In the centenary of Stanford’s death, this selection of songs provided a welcome reminder of its composer’s prowess in the genre. The final three Songs of Faith denote an appreciation of Walt Whitman comparable to that of the next generation – whether in the eloquent musing of To the Soul, surging anguish of Tears or effervescence of Joy, shipmate, joy. Christopher Maltman then brought his burnished tone and clarity of diction to an affecting take on Moira O’Neill’s The Fairy Lough – proof Stanford could do ‘lightness of touch’ where necessary.

Whereas Stanford’s songs have barely featured here for almost a century, Vaughan Williams’s A London Symphony has accrued 36 performances, but what might be thought its ‘intermediate version’ had not been heard in nine decades. Actually, this is much closer formally to the final version of 1933 than the original – its main differences centring on those more extensive codas in the Lento and finale which, by aligning them more audibly with the introduction to the first movement, arguably ensures a more thematically close-knit trajectory across the work overall.

The performance was very much in accord with Brabbins’ recording (Hyperion). An unforced traversal of the opening Allegro, impetuous in its outer sections and affecting in that rapturous passage for solo strings at its centre, then a slow movement whose brooding introspection did not omit a sustained fervency at its climax. Nor did the Scherzo lack those ambivalent asides that find focus in its sombre close, while the nominally discursive finale built purposefully to a seismic culmination then an epilogue which drew solace from the aftermath of catastrophe.

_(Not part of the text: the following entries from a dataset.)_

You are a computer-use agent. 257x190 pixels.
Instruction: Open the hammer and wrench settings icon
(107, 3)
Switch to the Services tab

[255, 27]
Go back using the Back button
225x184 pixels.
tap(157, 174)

‘‘The river passes – London passes – England passes’’. Whether the closing words from H.G. Wells’ Tono-Bungay determined or even influenced it, a sense of renewal was palpable as the music faded towards silence at the end of this persuasive performance and memorable concert.

For more on this year’s festival, visit the BBC Proms website – and to read more on the artists involved, click on the names: baritone Christopher Maltman, conductor Martyn Brabbins and the BBC Symphony Orchestra. Click on the name for more on The Stanford Society

Published post no.2,270 – Wednesday 14 August 2024

Arcana at the Proms – Prom 27: Silja Aalto, Anssi Kartunen, Seong-Jin Cho, BBC Symphony Orchestra / Sakari Oramo – Saariaho, Mozart & Richard Strauss ‘Alpine’ Symphony

Saariaho Mirage (2007) [Proms premiere]
Mozart Piano Concerto no.9 in E flat major K271 ‘Jeunehomme’ (1777)
Richard Strauss Eine Alpensinfonie Op.64 (1911-15)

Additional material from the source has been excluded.